Bybit Takes the Stage
Bybit, the crypto exchange giant that recently made headlines (some good, some...well), took center stage. Their African Regional Manager, Wilson Ogheneovo (yes, that ‘h’ is a bit too much, English will finish Africans), introduced us to Bybit’s ambitions.
Bybit, born in 2018, has since grown to 1,500 employees, 60 million users, and a staggering $40 billion in daily derivative trading volume. That’s the kind of scale that makes you wonder why you’re still waiting for your bank’s interest payments after 1 million days.
They’re looking for meaningful partnerships, making crypto accessible, and, in the spirit of biblical Noah, housed in an office titled the great Crypto Ark—where humans and financial strategies enter two by two.
The Crypto Gospel According to Wilson
Wilson had a trademark phrase: “Do you understand what I’m trying to communicate?” Sir, you communicate, and the understanding part is our problem.
Here’s a summary of Bybit’s offerings:
Spot Trading – this one involves buying digital assets on the spot, yaani papo hapo, sio ile spot ya uchafu.
Copy Trading – Follow someone else’s trades. If your trader eats steak and you eat chapo madondo, there may be long-term financial and bodily differences this leads to lost trades.
Derivatives – You don’t own the asset; you own the contract. It’s like being a landlord without ever seeing the house. Hii ina nuka karata, the financial people look quite pleased with it, ntasoma derivetive ni one iko aje.
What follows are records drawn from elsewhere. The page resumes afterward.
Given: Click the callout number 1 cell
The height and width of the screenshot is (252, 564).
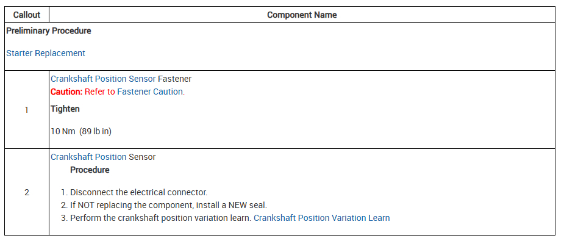Looking at the screenshot, I should (x=27, y=110).
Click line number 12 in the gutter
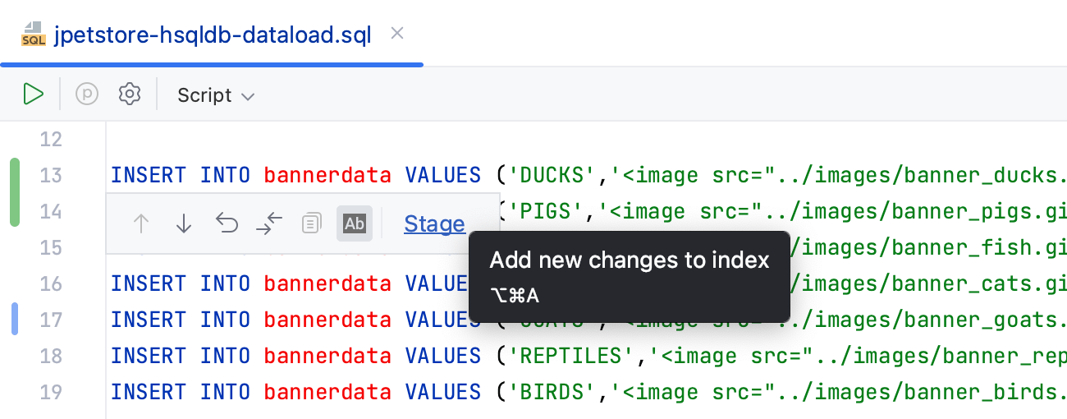The image size is (1067, 419). point(51,139)
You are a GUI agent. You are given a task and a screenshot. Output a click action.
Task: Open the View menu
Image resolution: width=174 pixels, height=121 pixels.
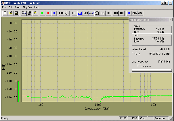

Demo Trading – Practice losing fake money before losing real money. Always better, your people will also greatly appreciate it.
Bybit Earn – Pays you daily, bank ni ya mamako, literally, 300 days' pay ins don't make sense anymore.
P2P Trading – The heart of Bybit’s African strategy, offering incentives better than a certain competitor whose CEO recently had an extended government-sponsored vacation.
The Elephant (or Dog) in the Room
And then came the unavoidable topic—the mysterious $1.5 billion incident. Bybit assured us that their main system wasn’t affected, their daily $35 billion trading volume remains intact, and, well, a third-party vendor’s dog might have eaten their homework. The details were mumbled swiftly, but rest assured, a journalist with strong convictions will revisit this someday. Kuliendaje boss, hio mbwa inakula doe, mmelalisha au ni vipi?
Partnerships, Growth, and Global Domination
Bybit isn’t just playing; they’re partnering up—$150M with Oracle, deals with Huawei, Solana, Tron, Plaza Premium, and Meebo. They’re pushing to get Bybit in front of Web2 brands, expanding into Africa, and actively recruiting merchants, newbies, and seasoned traders.
Their offers were enticing—first 10 merchants got $100 free. Missed it? FOMO levels rising. They even have Bybit Learn, an educational platform ensuring that you at least lose your money with some knowledge attached.
Final Thoughts
Crypto events are never boring, and this one lived up to expectations. Good food, strong handshakes (shoutout to Chantal—my hand is still recovering), and a deep dive into Bybit’s grand crypto ambitions. The takeaway? Join the right events, connect with the right people, and please, for the love of efficiency, verify your boda rider’s navigation skills before hopping on.
Oh, and if you see Ian, just nod and stretch lightly—you never know when he’ll make you do the Elvis Press-ly.